Learning from the placenta: acute atherosis and vascular remodeling in preeclampsia-novel aspects for atherosclerosis and future cardiovascular health


  • A.C. Staff
  • R. Dechend
  • R. Pijnenborg


  • Hypertension


  • Hypertension 56 (6): 1026-1034


  • Preeclampsia is a common and potentially lethal pregnancy complication for women and offspring. Women who develop preeclampsia also run a long-term augmented risk of cardiovascular disease and premature death, and two theories are discussed. Women developing preeclampsia and persons developing cardiovascular disease may have common risk factors, which are unmasked by the "stress" of pregnancy. Alternatively, a new risk factor might occur de novo during the preeclamptic pregnancy. In preeclampsia, lipid deposition in walls of the maternal uterine arteries leading to the placenta, named spiral arteries, regularly occurs. These vascular lesions resemble early stages of atherosclerosis and are named "acute atherosis" and is thought to regress after delivery.
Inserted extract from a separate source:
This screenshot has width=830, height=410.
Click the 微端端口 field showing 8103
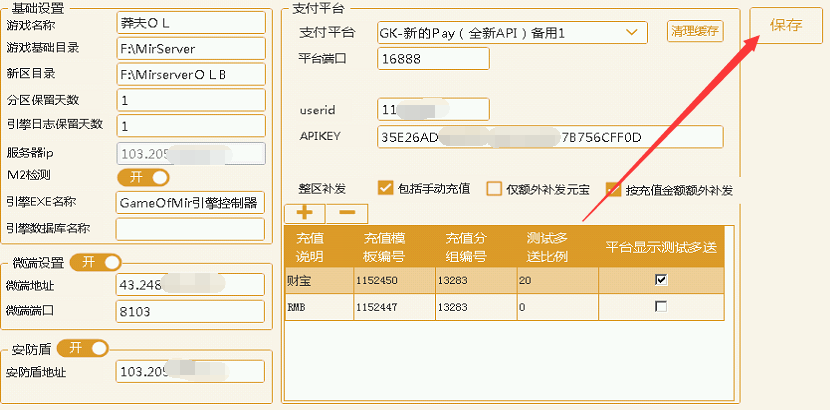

The mechanisms that contribute to acute atherosis in preeclampsia are largely unknown, but are related to the impaired vascular remodeling of the spiral arteries in the first half of pregnancy. One striking feature is that the development of these "atherosclerosis-like" lesions requires a few months in pregnancy and may be partly linked to invasion of trophoblasts (specialized fetally derived placenta cells). We summarize normal and pathological vessel remodeling in pregnancy and discuss similarities and differences between preeclampsia and arteriosclerosis. The transient appearance of acute atherosis of uterine wall spiral arteries seen in pregnancy complications and the molecular interaction between trophoblast, smooth muscle and vascular cells could add important elements to explain arteriosclerosis and stenosis in cardiovascular disease. Further understanding of the process underlying spiral artery atherosis in the months of pregnancy may cast light on development of cardiovascular disease later in life.